***** Text to read

We do not understand that a literal casting into Gehenna is here instilled-as Clarke and Wynne
teach-but that the severest of all punishments are due those who are contemptuous to others.
Gehenna fire is here figuratively and not literally used, but its torment is in this life.

Barnes: "In this verse it denotes a degree of suffering higher than the punishment inflicted by the
court of seventy, the Sanhedrim. And the whole verse may therefore mean, He that hates his
brother without a cause, is guilty of a violation of the sixth commandment, and shall be punished
with a severity similar to that inflicted by the court of judgment. He that shall suffer his passions to
transport him to still greater extravagances, and shall make him an object of derision and
contempt, shall be exposed to still severer punishment, corresponding to that which the
Sanhedrim, or council, inflicts. But he who shall load his brother with hateful names and abusive
language, shall incur the severest degree of punishment, represented by being burnt alive in the
horrid and awful valley of Hinnom." (Com.)--A. A. Livermore, D. D., says: "Three degrees of anger
are specified, and three corresponding stages of punishment, proportioned to the different
degrees of guilt. Where these punishments will be inflicted, he does not say, he need not say.
The man, who indulges any wicked feelings against his brother man, is in this world punished; his
anger is the torture of his soul and unless he repents of it and forsakes it, it must prove his woe in
all future states of his being."

**********
***** Provided material

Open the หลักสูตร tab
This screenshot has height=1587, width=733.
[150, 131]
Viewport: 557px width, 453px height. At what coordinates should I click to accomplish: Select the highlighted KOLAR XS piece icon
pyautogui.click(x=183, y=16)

**********

▶ Your goal: Carry on the commentary about Gehenna and the degrees of anger above, starting right after its final sentence.

▶ Expected answer:
Whether Jesus here means the literal Gehenna, or makes these three degrees of punishment
emblems of the severe spiritual penalties inflicted by Christianity, there is no reference to the
future world in the language. "Unlike the teachings of Judaism, Jesus taught that it was not
absolutely necessary to commit the overt act, to be guilty before God, but if a man wickedly gave
way to temptation, and harbored vile passions and purposes, he was guilty before God and
accountable to the divine law. He who hated his brother was a murderer. Jesus also taught that
punishment under his rule was proportioned to criminality, as under the legal dispensation. He
refers to three distinct modes of punishment recognized by Jewish regulations. Each one of these
exceeded the other in severity. They were, first, strangling or beheading; second, stoning; and
third, burning alive. The lower tribunal or court, referred to in the passage before us, by the term
'judgment,' was composed of twenty-three judges, or as some learned men think, of seven judges
and two scribes. The higher tribunal, or 'council' was doubtless the Sanhedrim, the highest
ecclesiastical and civil tribunal of the Jews, composed of seventy judges, whose prerogative it was
to judge the greatest offenders of the law, and could even condemn the guilty to death. They
were often condemned to Gehenna-fire or as it is translated Hell-fire. Jesus did not intend to say,
that under the Christian dispensation, men should be brought before the different tribunals
referred to in the text to be judged, but he designed to show that under the new economy of grace
and truth man was still a subject of retributive justice, but was judged according to the motives of
the heart. 'But I say unto you, whosoever is angry with his brother without a cause, shall be in
danger of the judgment.' According to the Christian principle, man is guilty if he designs to do
wrong." Livermore's "Proof Texts."


CAST INTO HELL-FIRE AND THE UNDYING WORM    

"And if your right eye offends you, pluck it out, and cast it from you; for it is profitable for you that
one of your members should perish, and not that your whole body should be cast into Hell. And if
thy right hand offend you, cut it off, and cast it from you; for it is profitable for you that one of your
members should perish, and not that your whole body should be cast into Hell. Matt. 5:28, 29.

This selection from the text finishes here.